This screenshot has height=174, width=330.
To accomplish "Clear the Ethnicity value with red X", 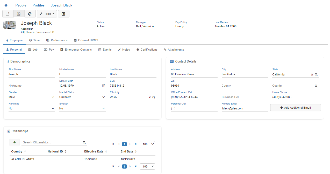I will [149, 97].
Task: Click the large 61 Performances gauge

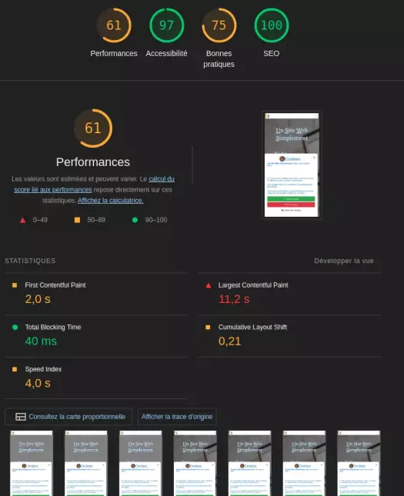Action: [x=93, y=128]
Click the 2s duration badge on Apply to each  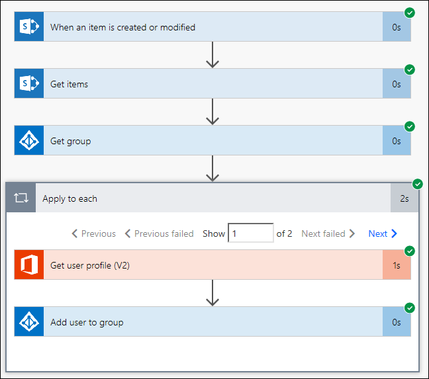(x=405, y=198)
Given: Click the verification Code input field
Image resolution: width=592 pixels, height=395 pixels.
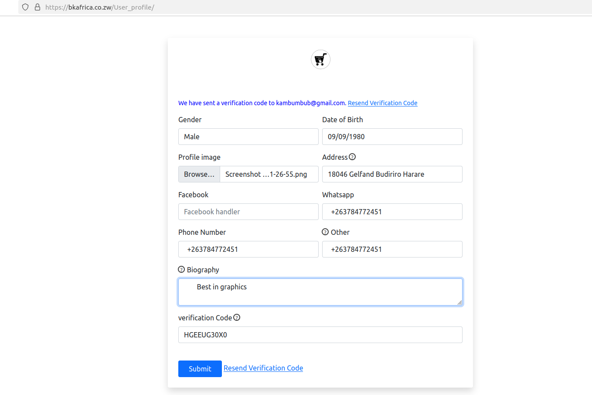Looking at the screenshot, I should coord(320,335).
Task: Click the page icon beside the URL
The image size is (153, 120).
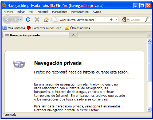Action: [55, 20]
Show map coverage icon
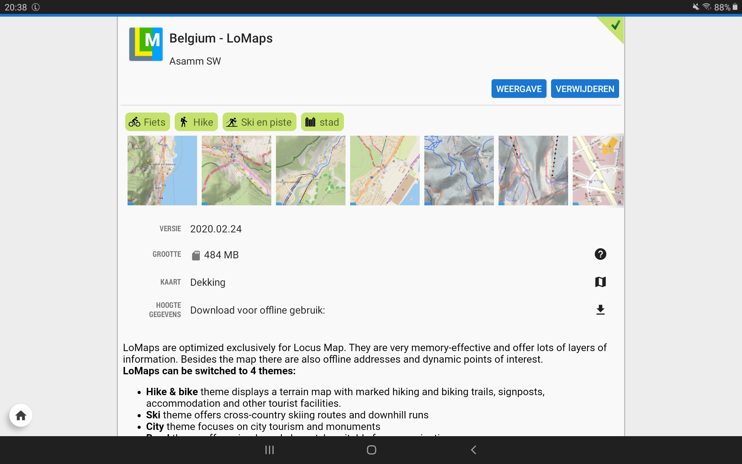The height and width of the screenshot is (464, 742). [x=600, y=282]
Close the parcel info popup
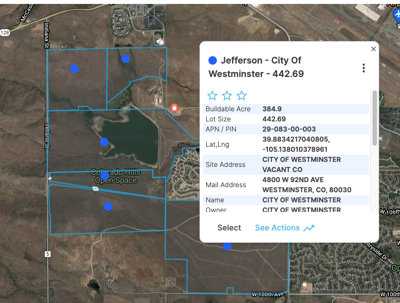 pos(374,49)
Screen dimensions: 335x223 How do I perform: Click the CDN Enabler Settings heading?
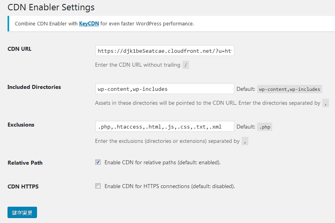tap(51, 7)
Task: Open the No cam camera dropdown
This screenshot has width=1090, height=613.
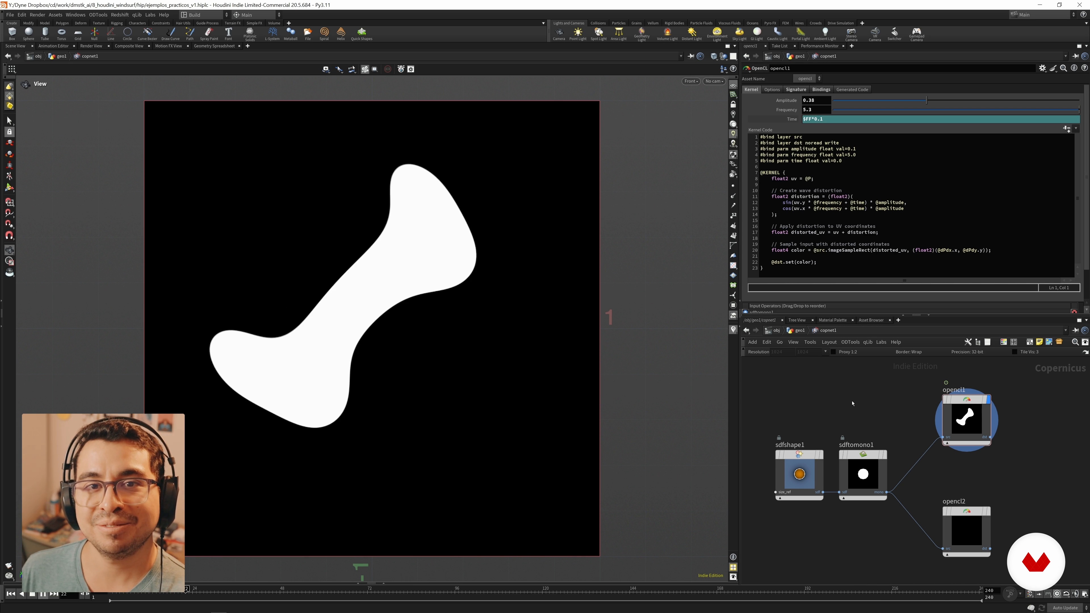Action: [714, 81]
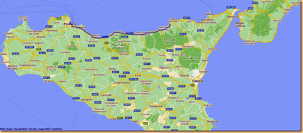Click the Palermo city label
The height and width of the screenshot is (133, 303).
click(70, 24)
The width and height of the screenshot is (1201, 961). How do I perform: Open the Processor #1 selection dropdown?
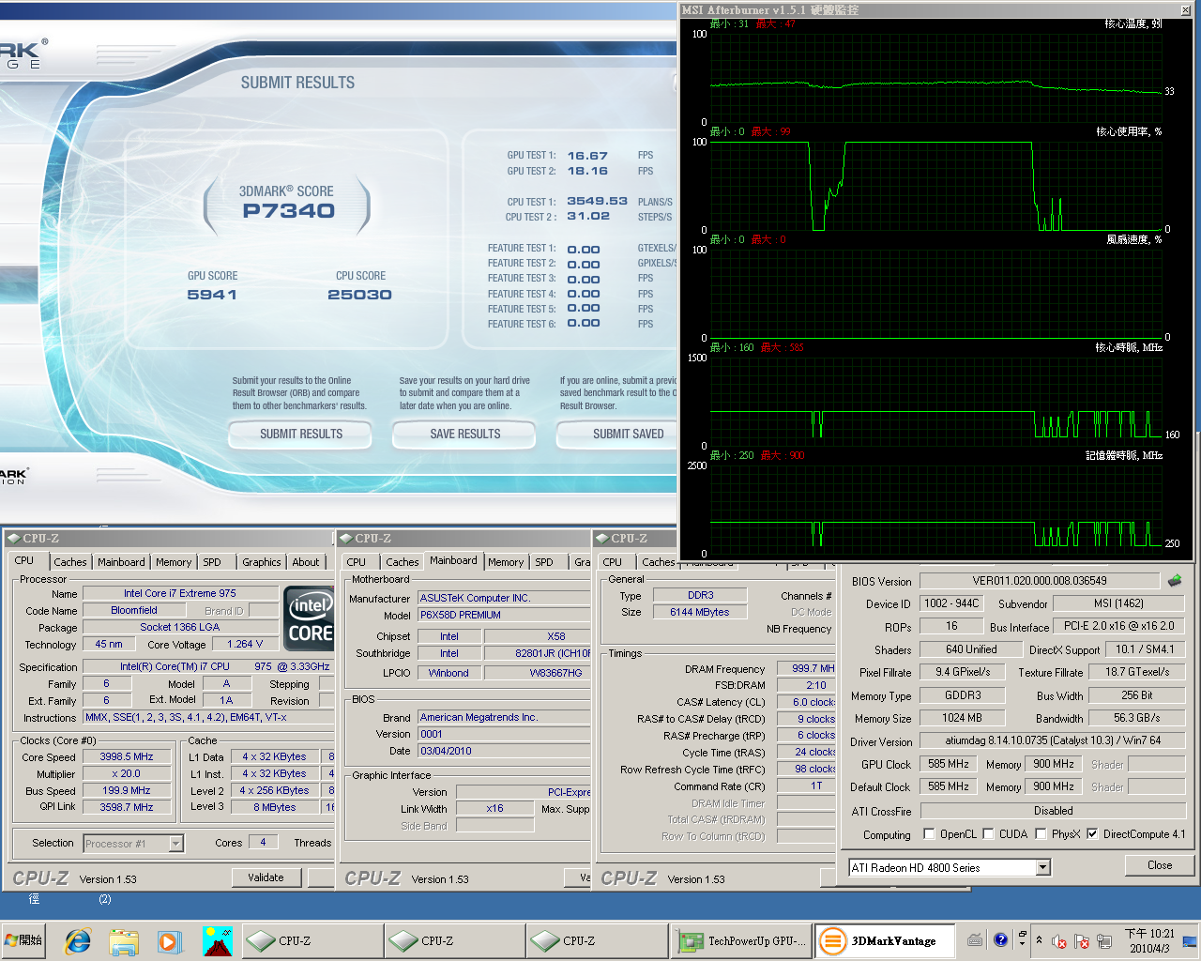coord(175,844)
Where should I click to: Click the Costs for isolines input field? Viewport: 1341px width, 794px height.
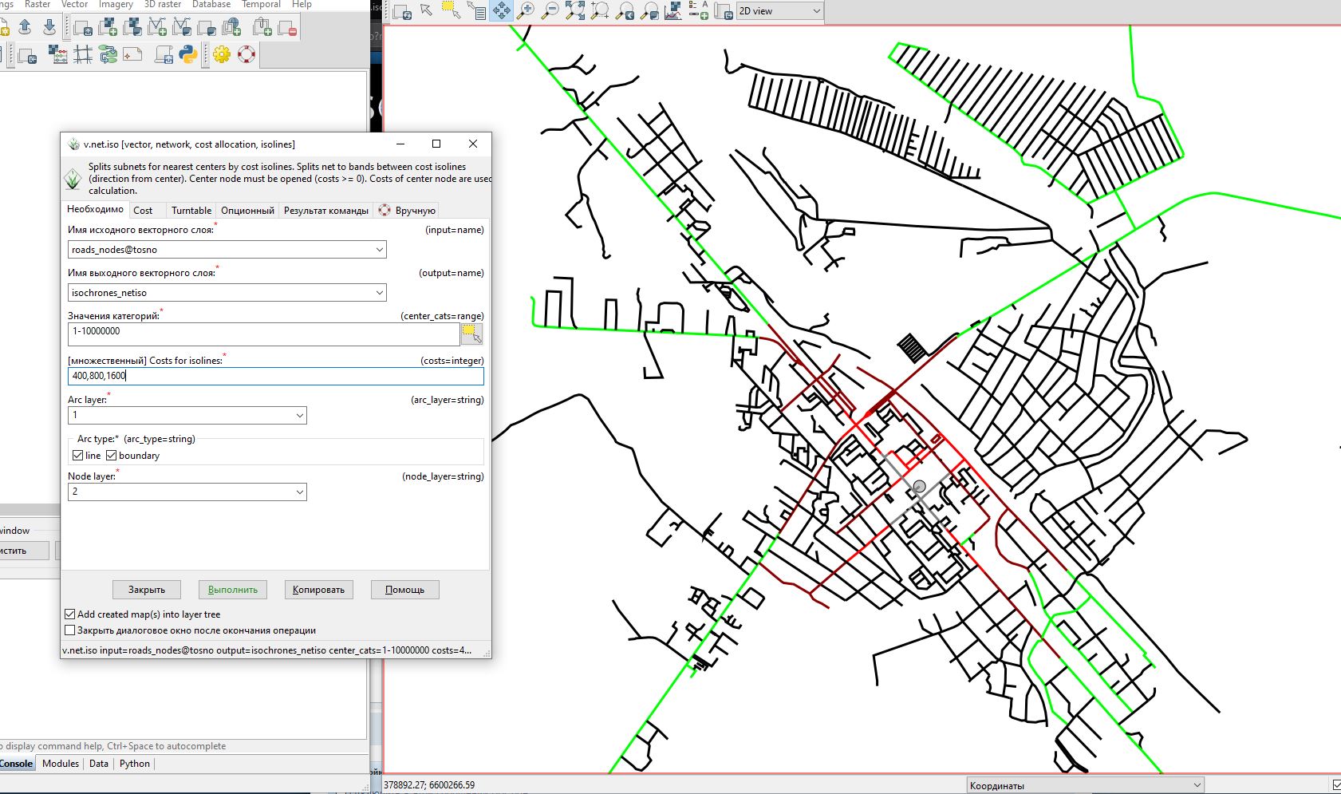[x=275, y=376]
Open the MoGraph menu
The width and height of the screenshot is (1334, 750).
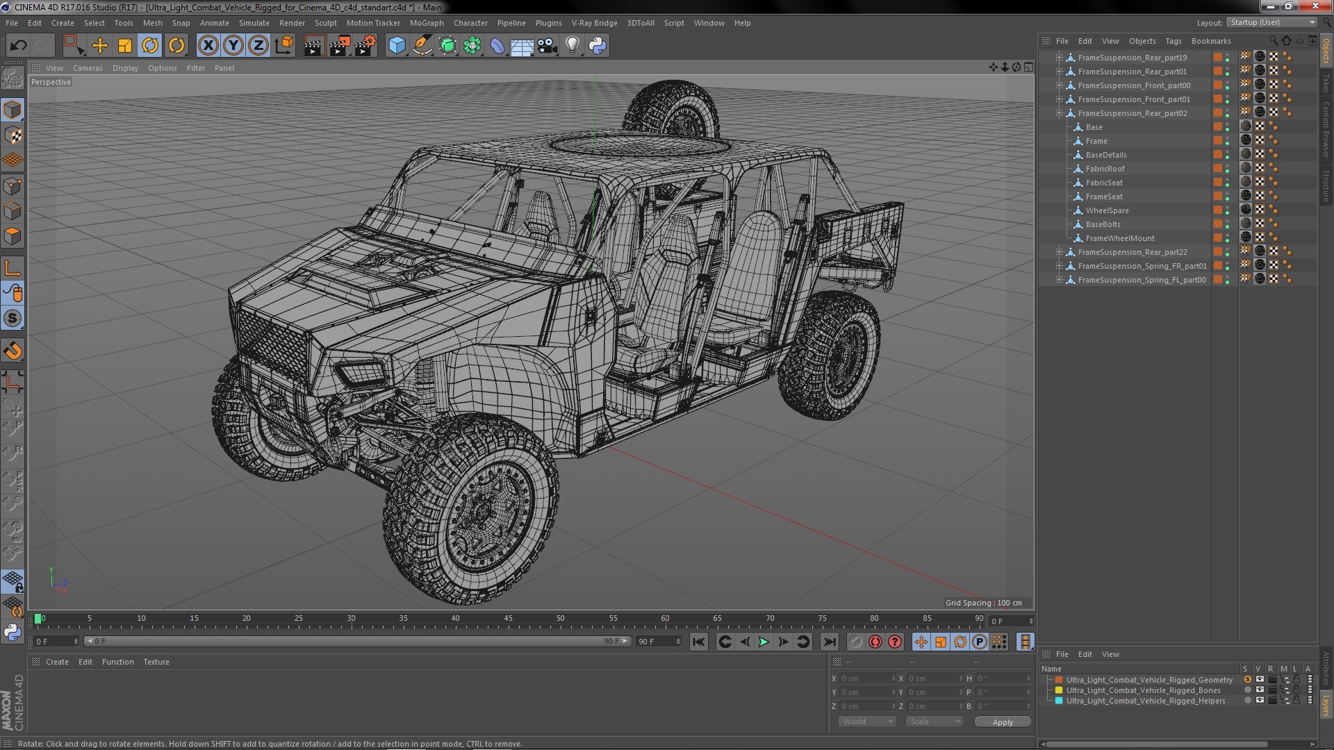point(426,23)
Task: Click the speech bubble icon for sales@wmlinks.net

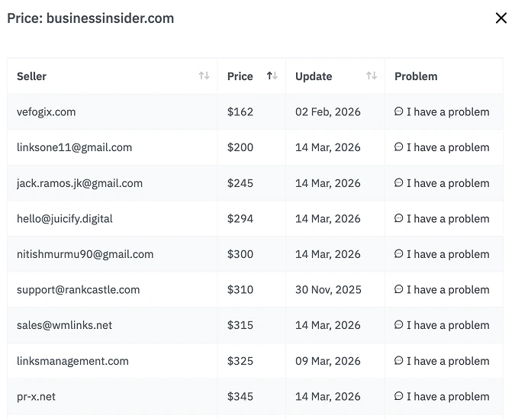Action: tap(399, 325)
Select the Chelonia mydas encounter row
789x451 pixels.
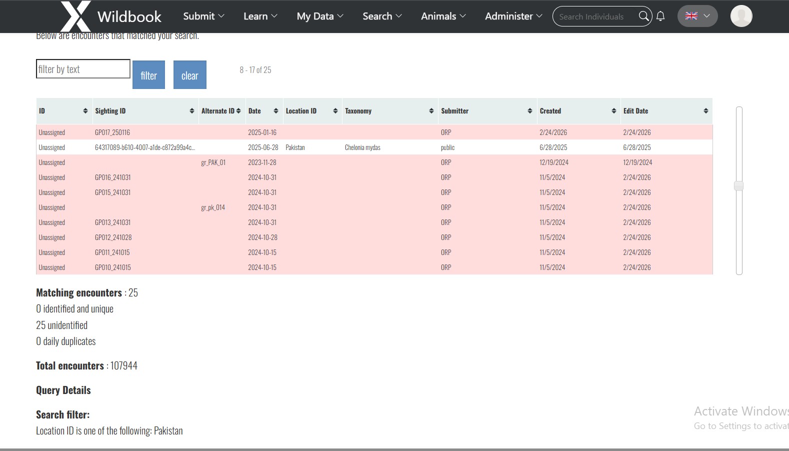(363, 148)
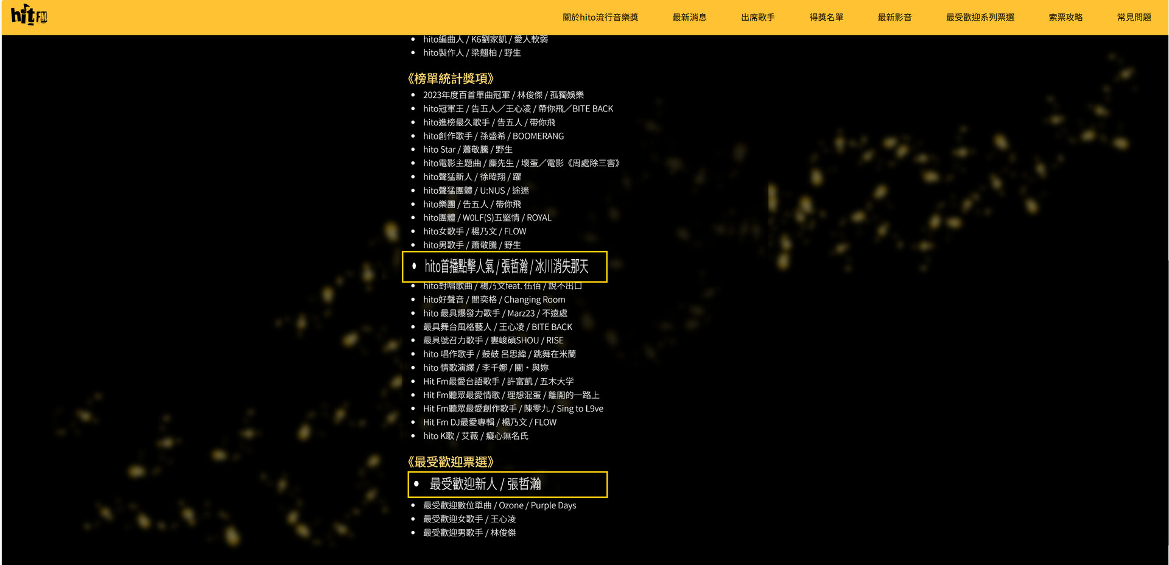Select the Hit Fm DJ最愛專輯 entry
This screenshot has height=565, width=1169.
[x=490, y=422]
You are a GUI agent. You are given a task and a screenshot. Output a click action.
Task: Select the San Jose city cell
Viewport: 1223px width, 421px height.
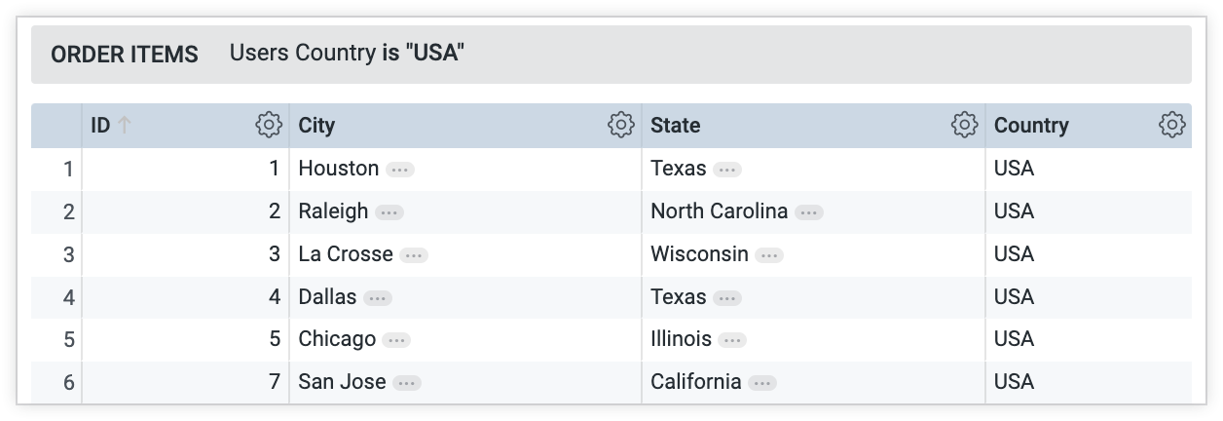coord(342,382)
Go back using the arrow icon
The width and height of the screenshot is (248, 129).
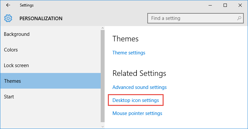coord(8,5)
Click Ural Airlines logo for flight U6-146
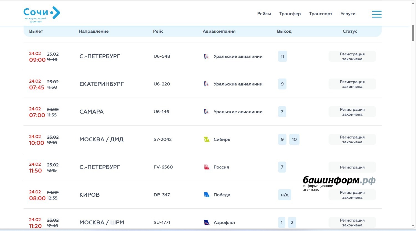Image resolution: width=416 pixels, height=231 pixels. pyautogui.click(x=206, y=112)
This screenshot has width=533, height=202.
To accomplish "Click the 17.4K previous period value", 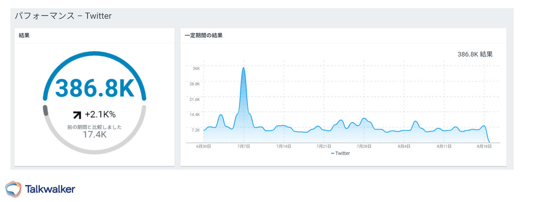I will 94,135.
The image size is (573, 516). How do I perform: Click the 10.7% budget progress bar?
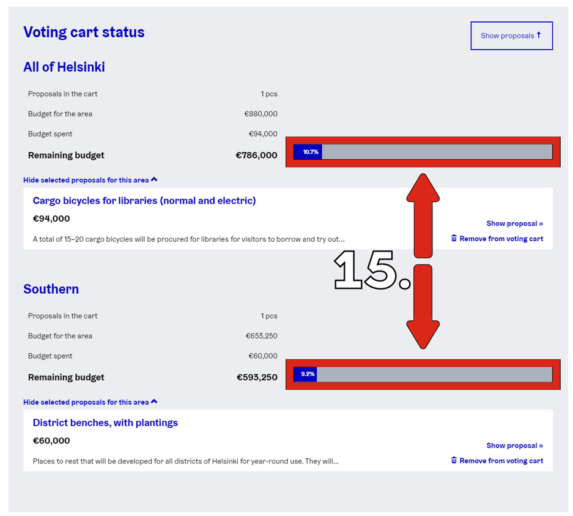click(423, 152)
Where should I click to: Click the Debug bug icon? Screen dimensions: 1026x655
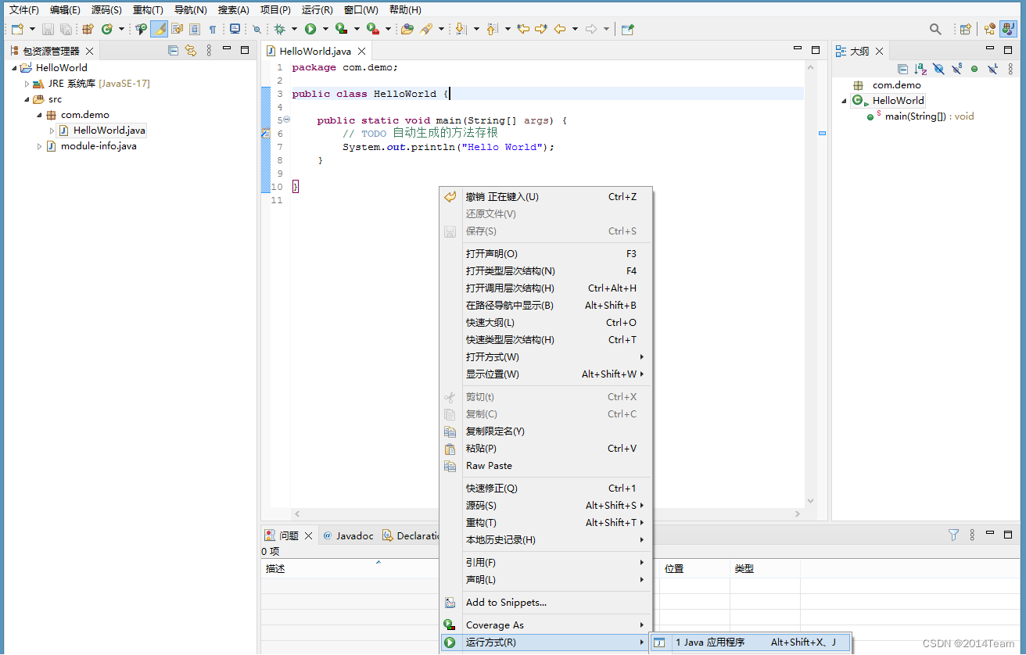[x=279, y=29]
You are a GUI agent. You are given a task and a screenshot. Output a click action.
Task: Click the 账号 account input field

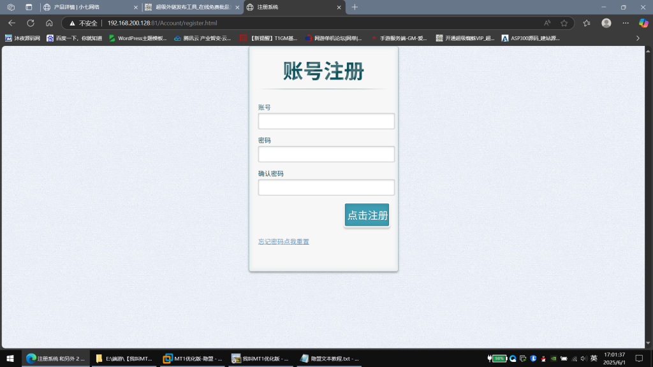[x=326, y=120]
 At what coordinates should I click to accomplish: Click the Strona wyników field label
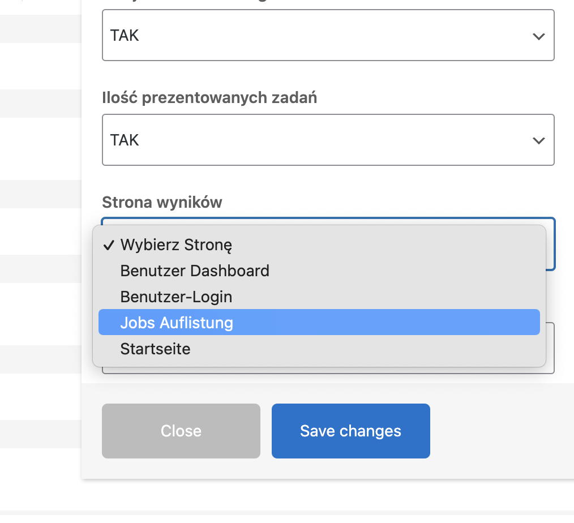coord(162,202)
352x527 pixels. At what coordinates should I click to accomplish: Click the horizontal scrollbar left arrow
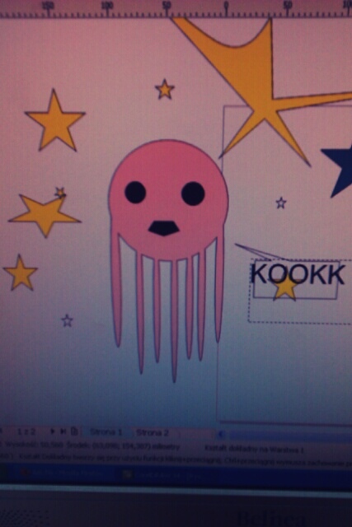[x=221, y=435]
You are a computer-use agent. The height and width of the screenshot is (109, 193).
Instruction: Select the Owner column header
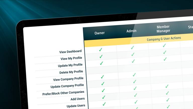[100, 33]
----
Please format the lines of the items, from the line with "Task: Open the No cam camera dropdown" up to and including the line with "[x=490, y=422]", as a JSON list of strings with one string per line and blank lines left out. Leave the pictures out of your answer.

→ **EXPECTED ANSWER**:
[
  "Task: Open the No cam camera dropdown",
  "This screenshot has width=1090, height=613.",
  "Action: [714, 81]",
  "Click the Palermo city label",
  "The height and width of the screenshot is (133, 303).",
  "click(70, 24)",
  "The width and height of the screenshot is (1201, 961). How do I perform: Open the Processor #1 selection dropdown?",
  "coord(175,844)",
  "Where should I click to: Click the Costs for isolines input field? Viewport: 1341px width, 794px height.",
  "[x=275, y=376]",
  "Open the MoGraph menu",
  "The width and height of the screenshot is (1334, 750).",
  "point(426,23)",
  "Task: Click the speech bubble icon for sales@wmlinks.net",
  "Action: tap(399, 325)",
  "Select the Chelonia mydas encounter row",
  "789x451 pixels.",
  "(363, 148)",
  "Select the Hit Fm DJ最愛專輯 entry",
  "This screenshot has height=565, width=1169.",
  "[x=490, y=422]"
]